Il était assis là, tremblant et réfléchissant très fort.

Finalement, il dit : « Que dois-je faire ? »

Pas ce qui le ferait. Ce qui sera. J'avais en quelque sorte des sentiments pour l'enfant. Mais j’ai réalisé que nous allions tous les six l’aider, même s’il ne le voyait peut-être pas de cette façon. Et nous obtiendrons de lui tout ce que nous pourrions espérer. Alors, gagnez, gagnez. Sorte de. Cool.

« Tu feras tout ce que nous voulons. Tu seras notre esclave sexuelle. Et une fois que nous vous aurons correctement formé, nous vous prostituerons auprès de sales vieillards, pour rembourser votre dette. Nous pourrions même vous demander de réaliser des vidéos porno. Vous emménagerez avec nous. Vous nous donnerez un contrôle total sur vos comptes bancaires.

Le gamin a commencé à parler, mais je l'ai arrêté. J'étais juste en train de m'échauffer.

« Vous n’aurez pas accès à l’argent. Les seules choses que vous aurez dans votre portefeuille sont votre carte d'identité scolaire. et votre carte cafétéria. Vous n'aurez même pas droit à votre permis de conduire. Tu es un étudiant de première année. De toute façon, vous n'êtes pas autorisé à avoir une voiture ici. Vous n'aurez pas de vie sociale. Vous assisterez à tous les cours. Le reste du temps, lorsque nous ne vous utiliserons pas ou ne vous prostituerons pas, vous serez enchaîné nu à un mur de notre donjon.

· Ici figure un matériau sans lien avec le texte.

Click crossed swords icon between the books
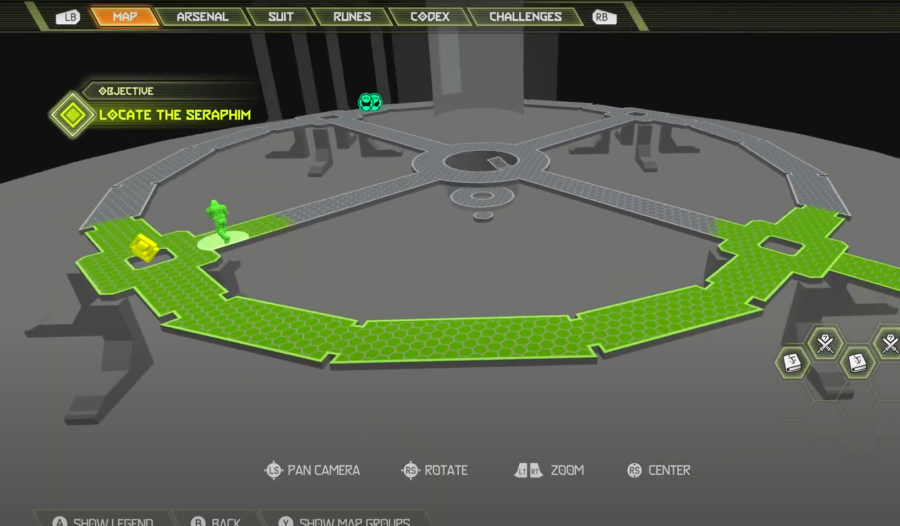 tap(825, 344)
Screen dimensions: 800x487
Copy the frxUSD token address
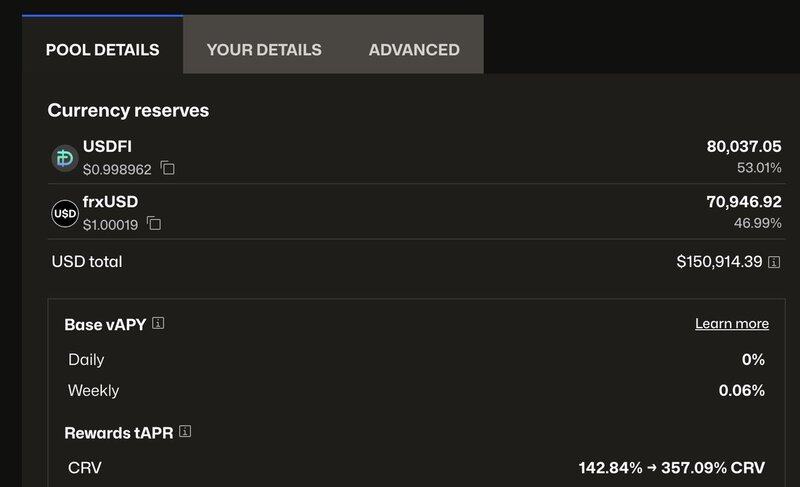(154, 224)
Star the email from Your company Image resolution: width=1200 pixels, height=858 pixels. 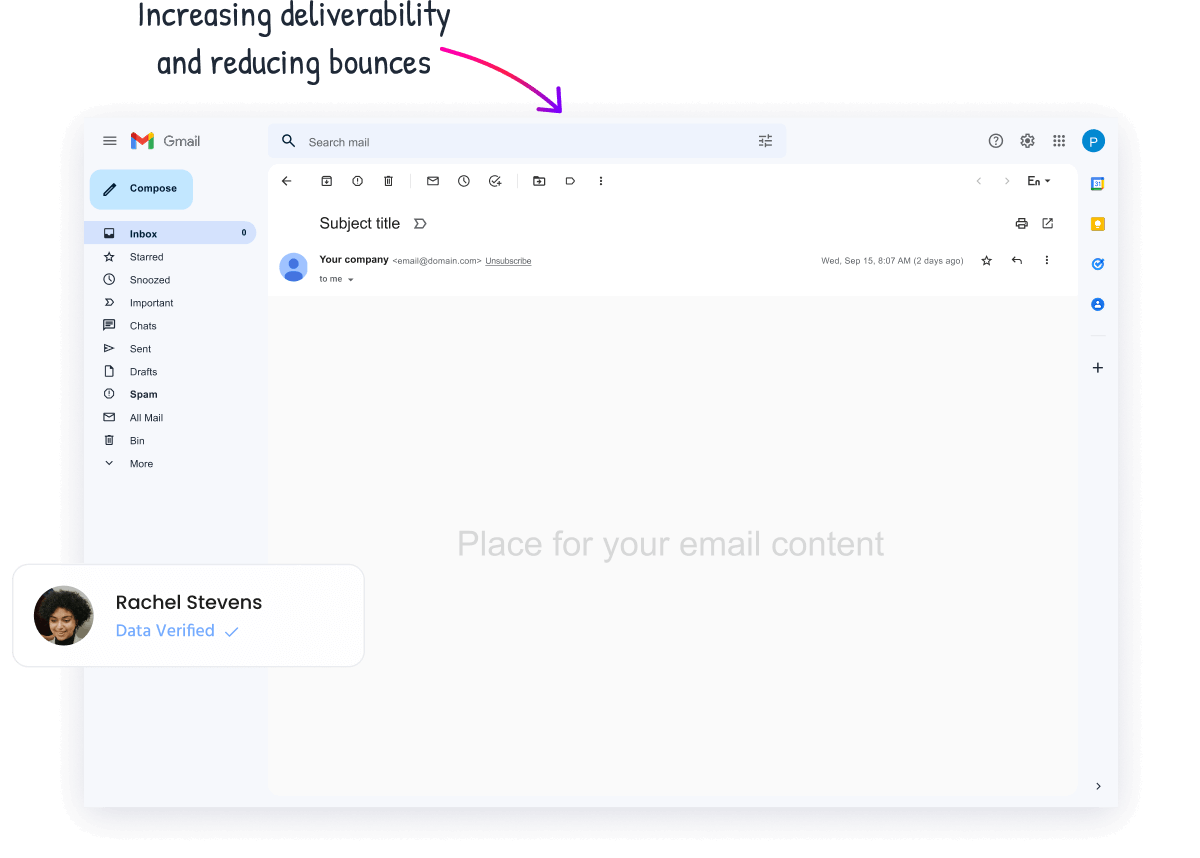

« Vous aurez un bureau et un ordinateur dans le donjon pour pouvoir étudier. Vous n'aurez pas de connexion Internet. Si vous en avez besoin, ou du temps à la bibliothèque, vous serez supervisé. Vous porterez un collier d'esclave en métal verrouillé sur votre cou, contenant un GPS. Nous savons toujours où vous êtes. Nous pourrons également vous faire des décharges électriques à distance avec le collier. Si vous ne voulez pas que les gens le voient, portez des cols roulés.

« Chez nous, vous serez toujours nu et disponible. Vos vêtements seront conservés dans le garage. Vous vous habillerez et vous déshabillerez là-bas. Nous n'allons pas vouloir vous raser chaque semaine pendant des années, nous vous emmènerons donc dans une clinique où ils utiliseront un laser pour éliminer définitivement tous les poils de votre corps et de votre visage. Le coût de ce traitement s’ajoutera à votre dette. Le loyer pour vivre ici s’ajoutera également à votre dette.

« Une fois que j'aurai le contrôle de vos comptes bancaires, j'utiliserai l'argent déposé par votre père pour rembourser vos autres dettes. Comme il n’y aura plus rien à me payer, les premiers mois, les intérêts s’accumuleront rapidement. Alors tu ferais mieux d'être prêt à travailler dur comme une pute, pour me rembourser.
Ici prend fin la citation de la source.